The interpretation of the data is carried out through analyzing the outputs of these models. At the same time, the visualization is facilitated through interactive dashboards that allow users to explore the data using filters and controls. Time series are visualized through line or area graphs. Each algorithm and visualization technique is selected and customized to the specific needs of the analysis, ensuring that results are both technically sound and accessible to end users, including decision-makers and the public.
Regarding the architecture of the CNNs, a model with multiple layers was used, including convolutional layers for feature extraction, pooling layers for dimensionality reduction, and finally, fully connected layers for classification. ReLU activation functions were used for the convolutional layers and Softmax for the output layer. A maximum tree depth was defined for decision trees, and entropy criteria were utilized for node splitting.

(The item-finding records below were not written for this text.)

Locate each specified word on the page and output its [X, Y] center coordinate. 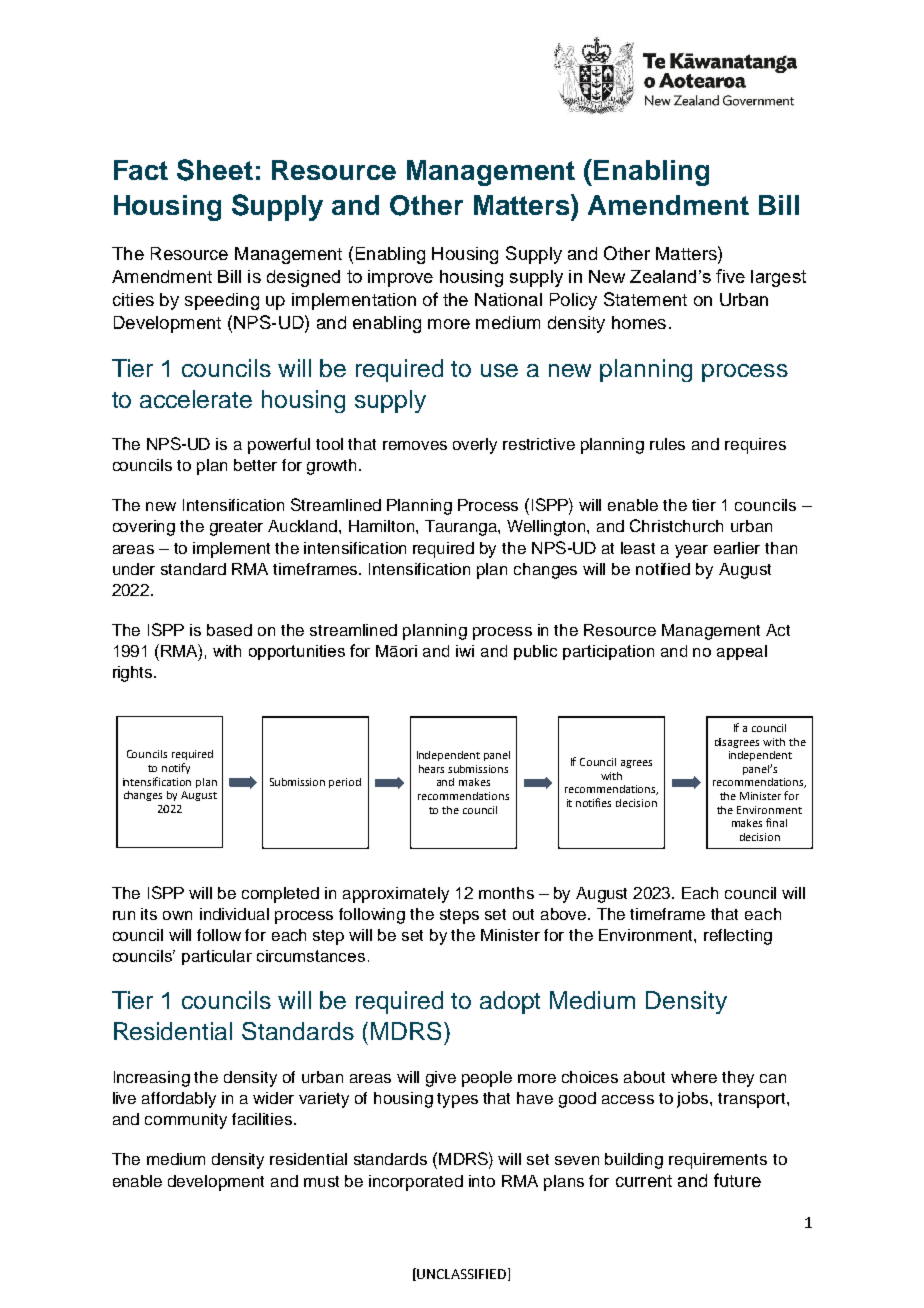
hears [431, 769]
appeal [742, 652]
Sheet [215, 170]
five [730, 276]
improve [400, 278]
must [321, 1181]
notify [176, 768]
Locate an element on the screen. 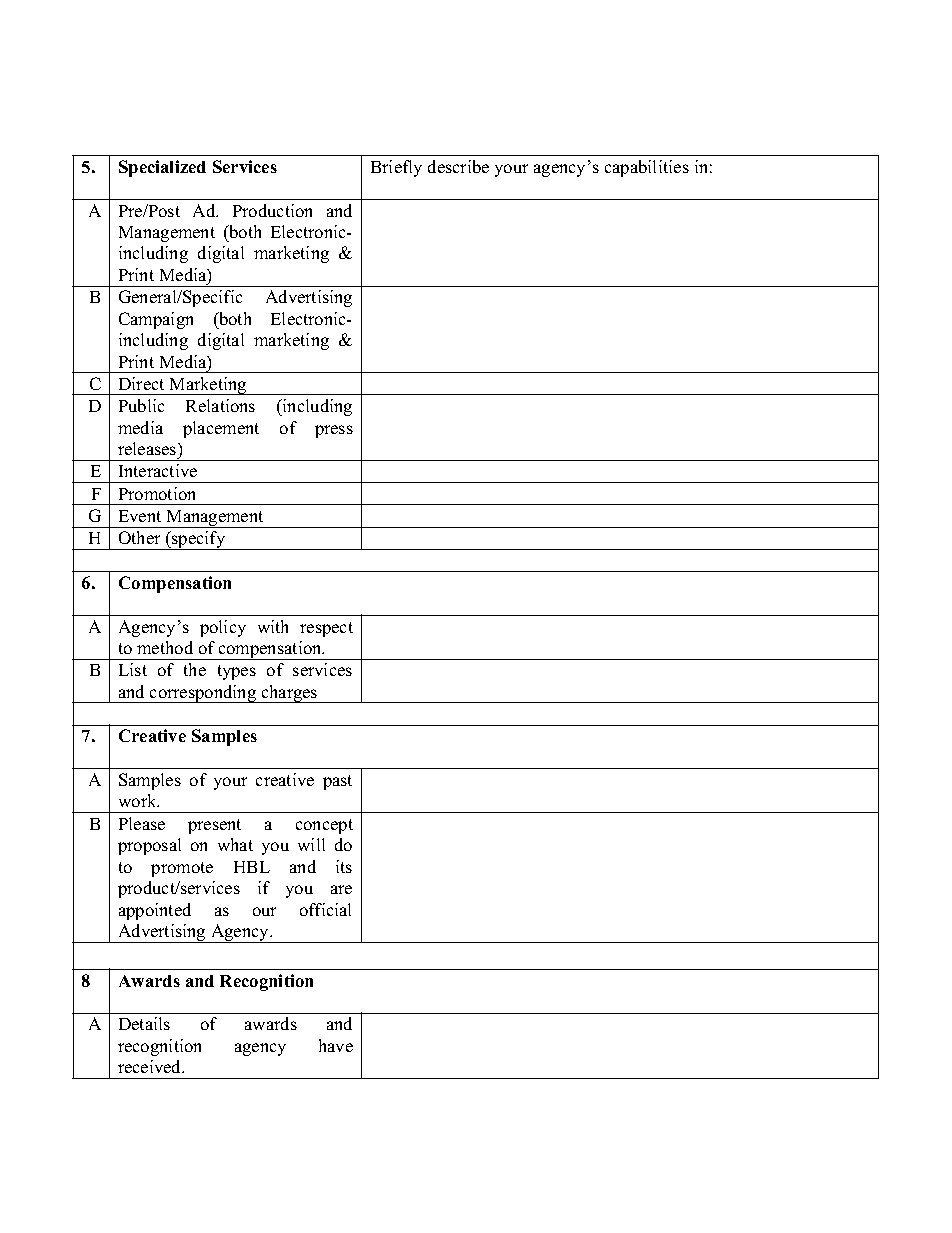 This screenshot has height=1233, width=952. describe is located at coordinates (458, 166).
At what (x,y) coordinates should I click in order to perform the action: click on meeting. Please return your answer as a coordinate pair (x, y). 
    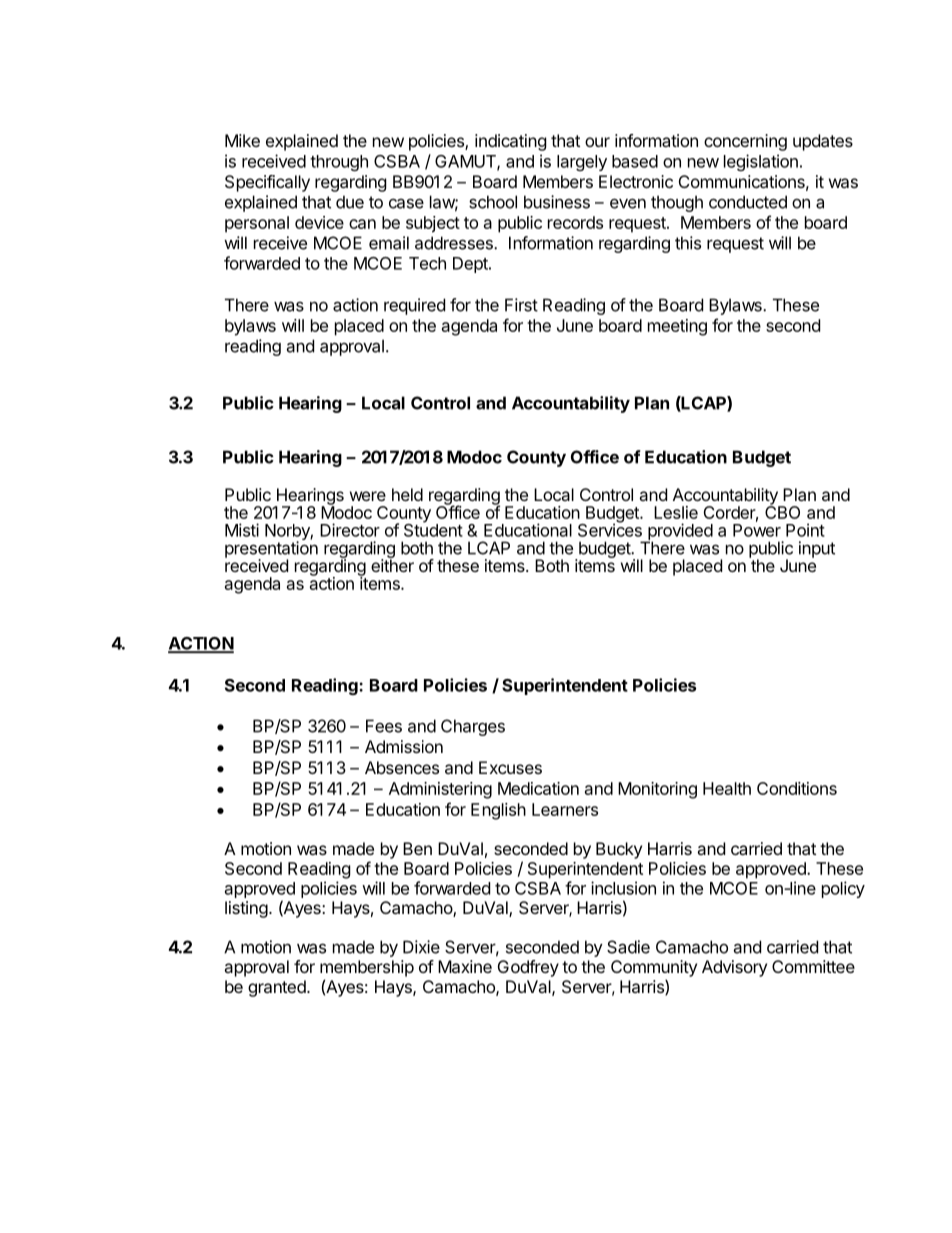
    Looking at the image, I should click on (677, 327).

The CNN architecture consisted of three convolutional layers, each followed by a pooling layer to reduce dimensionality. The convolutional layers had 32, 64, and 128 filters, respectively, with a kernel size 3 × 3. Max pooling was used for the reduction layers. The network ended up with two fully connected layers of 64 and 32 nodes.
A maximum depth of 10 levels was set for the decision trees, and the Gini impurity criterion was used for splits. Parameter tuning was performed with a grid search, evaluating combinations of tree depth and number of leaf nodes. Five-fold cross-validation was used to avoid overfitting and ensure the model’s generalization.
Parameter tuning was performed using cross-validation and grid search techniques to find the optimal combination of hyperparameters. This approach ensured the generalization and effectiveness of the models. Validation and testing were carried out on separate data sets, using metrics such as accuracy, sensitivity, and specificity to evaluate model performance.